Evento também discutirá também as vantagens da vacina contra febre amarela e a ausência de terapia eficaz para a Doença Hepática Gordurosa Não-Alcoólica, considerada um dos males do século XXI

Pesquisadores de infectologia e hepatologia estarão reunidos de 29 de abril a 1º de maio, na cidade de São Paulo, na primeira edição do simpósio Meeting the Experts, para debater os avanços e as defasagens dos protocolos de atenção aos pacientes portadores de hepatite C, febre amarela, HIV/AIDS, DHGNA (Doença Hepática Gordurosa Não-Alcoólica) e de outras doenças infecciosas. O evento é uma iniciativa da gestora de eventos científicos CCM Congresses, em parceria com a Sociedade Brasileira de Infectologia (SBI) e Sociedade Brasileira de Hepatologia (SBH).

“O Brasil oferece atualmente um dos melhores tratamentos do mundo para os seis genótipos da hepatite C, sobretudo os três primeiros, mais comuns no país, e também os quatro graus de fibrose ou endurecimento do fígado, que leva a complicações como a cirrose e o câncer hepático”, afirma o doutor em infectologia Sérgio Cimerman, coordenador científico do evento, presidente da SBI e médico do Instituto de Infectologia Emílio Ribas, em São Paulo.

Segundo o especialista, o tratamento é universal, rápido (entre 12 e 24 semanas) e o mais atualizado para todos os cerca de 1,5 milhão de pacientes no país.
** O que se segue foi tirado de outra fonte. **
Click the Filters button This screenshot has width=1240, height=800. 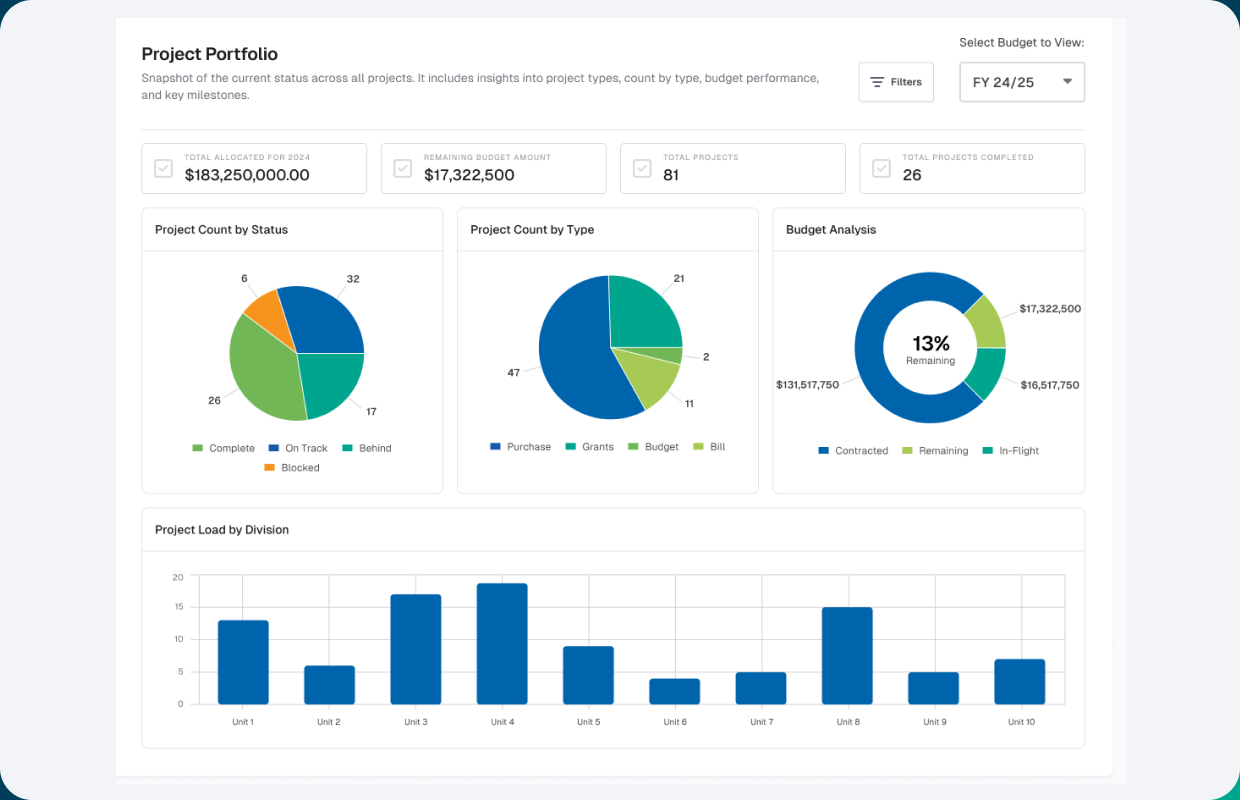tap(896, 81)
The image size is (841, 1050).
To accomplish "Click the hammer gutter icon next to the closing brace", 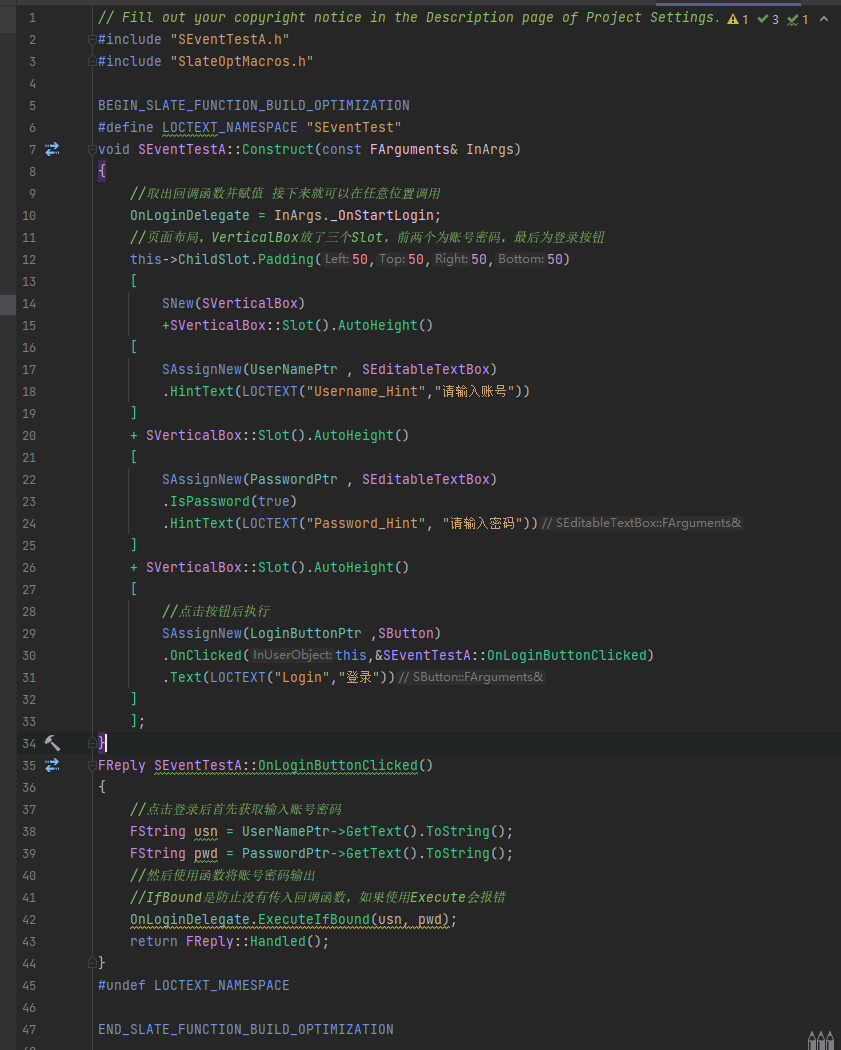I will click(x=51, y=743).
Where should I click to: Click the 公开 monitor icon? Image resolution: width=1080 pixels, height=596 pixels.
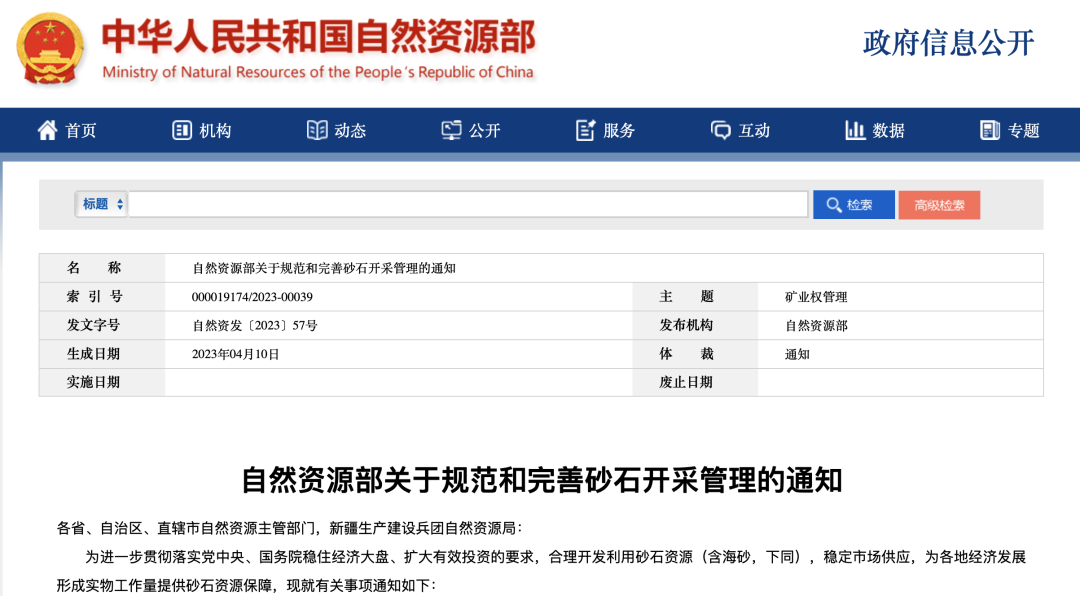click(452, 130)
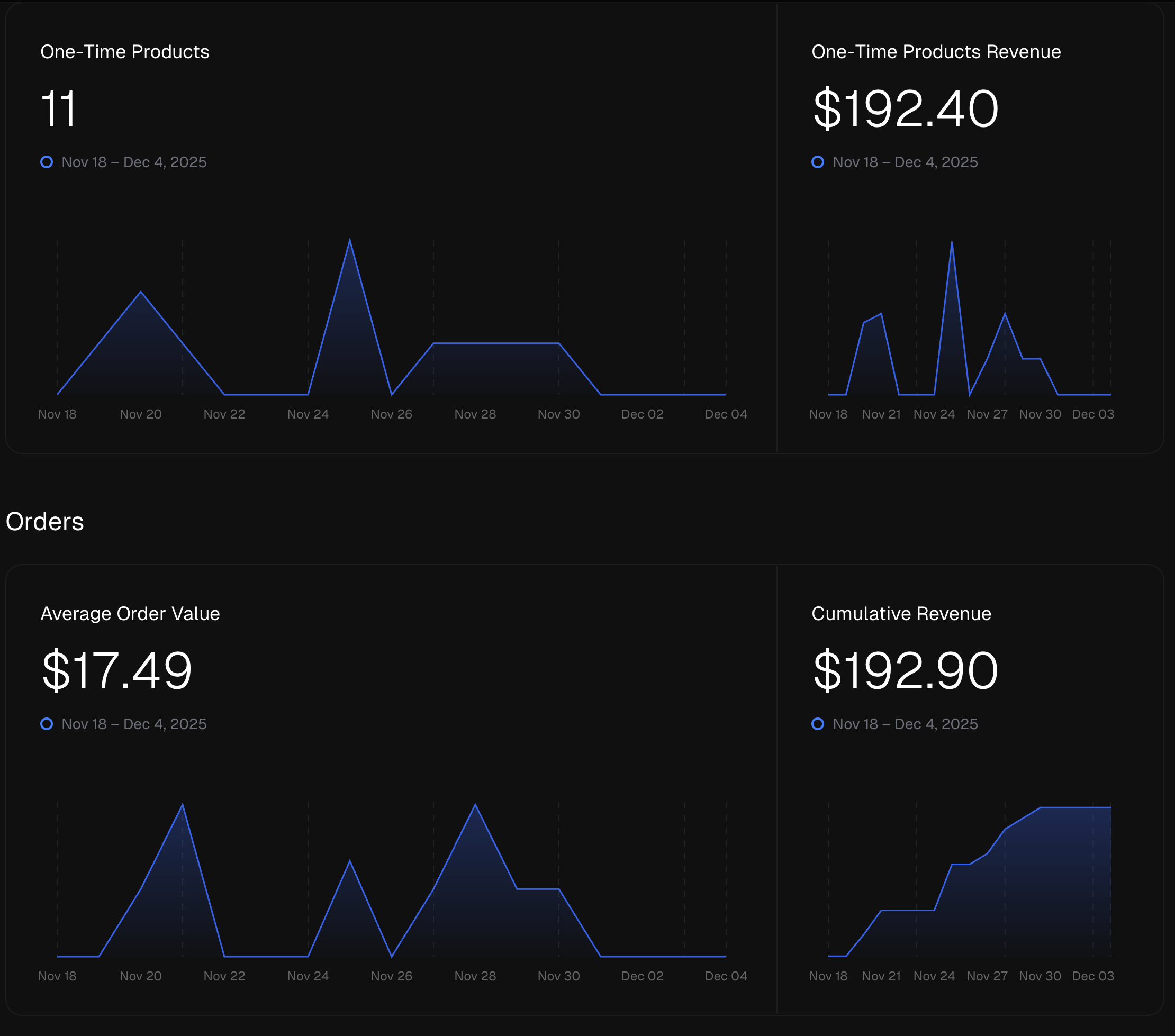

Ele elogia a aprovação deste ano pelo SUS de mais dois medicamentos inovadores. A combinação ledipasvir + sufosbuvir é o primeiro comprimido único diário para tratar o genótipo 1 da doença, que acomete mais de 70% dos pacientes e garante taxa de controle de 95%.  Outro composto – elbasvir + grazoprevir – tratam os genótipos 1 e 4 da hepatite C, com resposta favorável superior a 90%. Ambos com menos efeitos colaterais.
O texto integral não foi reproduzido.